D’accordo, il maestro Beppe Grillo resta un esempio inarrivabile. Come si fa a imitare l’ideona: «Facciamo l’asta del tasso d’interesse. Ci mettiamo d’accordo io e te. Tu dici il 4%, io dico il 7%, facciamo il 5, dai, ci mettiamo d’accordo...». Col paradosso che puoi fare il Savonarola conto i poteri forti finché vuoi, poi succede che «posti» il video su Youtube e intanto sotto scorre lo spot delle odiate banche o, peggio ancora, delle assicurazioni...

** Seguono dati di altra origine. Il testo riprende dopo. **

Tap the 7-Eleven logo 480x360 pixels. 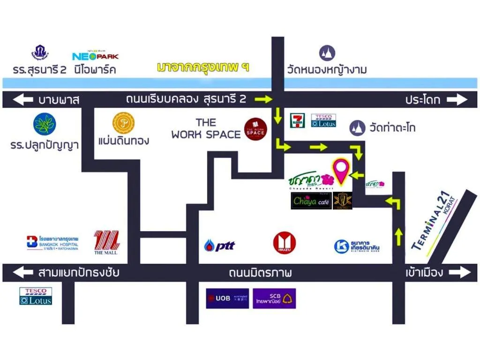[x=297, y=120]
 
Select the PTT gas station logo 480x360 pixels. [x=219, y=245]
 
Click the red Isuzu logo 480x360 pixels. [x=285, y=244]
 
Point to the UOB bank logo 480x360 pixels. [x=227, y=299]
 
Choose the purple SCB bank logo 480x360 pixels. [x=275, y=299]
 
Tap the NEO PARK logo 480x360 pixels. [x=95, y=55]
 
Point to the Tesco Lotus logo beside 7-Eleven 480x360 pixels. [x=323, y=120]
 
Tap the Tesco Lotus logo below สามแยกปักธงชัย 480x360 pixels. [x=36, y=296]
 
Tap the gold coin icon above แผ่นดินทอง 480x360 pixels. [x=123, y=123]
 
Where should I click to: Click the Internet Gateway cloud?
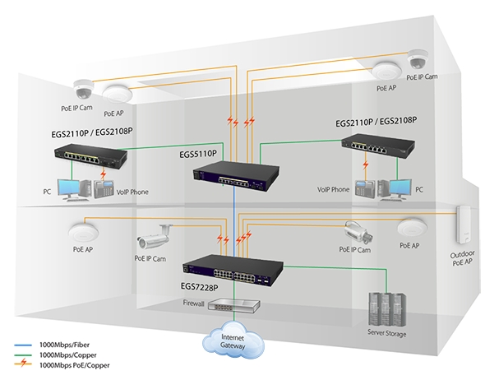(x=233, y=340)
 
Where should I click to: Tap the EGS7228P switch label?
(x=199, y=288)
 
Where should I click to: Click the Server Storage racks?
(x=387, y=309)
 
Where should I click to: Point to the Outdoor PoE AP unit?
(x=464, y=224)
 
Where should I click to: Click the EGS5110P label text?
(x=198, y=154)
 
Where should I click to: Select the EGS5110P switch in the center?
(x=236, y=175)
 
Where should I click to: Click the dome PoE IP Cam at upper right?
(x=418, y=59)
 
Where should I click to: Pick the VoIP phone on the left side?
(x=104, y=189)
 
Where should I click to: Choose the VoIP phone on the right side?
(x=365, y=188)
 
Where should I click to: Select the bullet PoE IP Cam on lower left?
(x=154, y=237)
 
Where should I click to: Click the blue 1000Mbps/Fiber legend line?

Federico Pizzarotti - il candidato del Movimento che è riuscito a centrare il ballottaggio a Parma contro «la vecchia politica» ovvero Vincenzo Bernazzoni, l’uomo di Bersani-Di Pietro-Vendola - Pizzarotti si diceva ha messo giù 68 pagine di promesse. Come tutti i politici in tempo di elezioni, e di qualsiasi colore, ci mancherebbe. Primo comandamento: «La Rete è trasparenza». Secondo teorema: «Molti studi affermano che una componente importante della felicità della comunità passa attraverso la partecipazione sociale diretta...». Come a dire, guai alle vostre città amministrate dai tiranni. Quanto alle «proposte concrete» dei candidati sindaci movimentisti da Nord e Sud, sembra più una corsa a ostacoli disseminata di divieti che un percorso di costruzione in positivo. Nella migliore delle ipotesi si traduce in utopie o sogni irrealizzabili. Si parte con il niet agli inceneritori, De Magistris docet. D’ora in poi, cari cittadini produttori di rifiuti, solo raccolta differenziata porta a porta «spinta» ed eliminazione di tutti i cassonetti per strada entro 6 mesi.
Il grillismo è un credo totalitario. Ogni ambito della vita quotidiana deve esserne pervaso. Quindi non pensiate di poter fare la spesa in pace: per i supermercati ci deve essere l’obbligo (attenzione, non la possibilità) di vendere prodotti alla spina e prodotti della filiera locale; l’ideale grillino suggerisce di fare acquisti solidali in gruppo. Compare all’ingrosso e ridistribuire tra i membri, quasi come in una comune. Il leader-guitto lo ripete spesso ai propri comizi: «Basta arricchire la catena della grande distribuzione. Pianto un pomodoro a casa mia e me lo mangio».
Nemmeno andare a lavorare deve essere un’attività agevole nelle città auspicate dai seguaci del comico genovese, visto che i parcheggi sono luoghi del il demonio e, per carità, andarci in auto significa condannarsi all’inferno. La soluzione? Rendere il servizio di trasporto pubblico più efficiente e capillare, oppure incoraggiare l’uso delle biciclette aumentando i chilometri di piste ciclabili. Suona un tantino già sentita.
Come non sono certo un marchio di fabbrica a cinque stelle gli incentivi alle forme di energia sostenibile. Non basta dotare di pannelli solari il maggior numero possibile di edifici pubblici o privati. A Parma, ad esempio, si vuole «sostituire progressivamente l’attuale illuminazione pubblica» e quella delle lampade votive «con lampade a Led». Non è abbastanza comportarsi «eco» in vita, evidentemente anche mentre ci si gode l’eterno riposo non bisogna sgarrare.
Per distrarsi da questi ragionamenti qualcuno potrà pensare di rinfrescarsi al bar.

Pure lì al bancone deve fare i conti con quei colossi che «generano un danno sociale», scrive Grillo sul suo blog, prendendosela con i distributori di acqua in bottiglia. Per bere con gli amici nei locali pubblici deve valere il «programma di recupero organico». Cioè, per favore, solo usando stoviglie lavabili (dietro cauzione) e con il noleggio della lavastoviglie.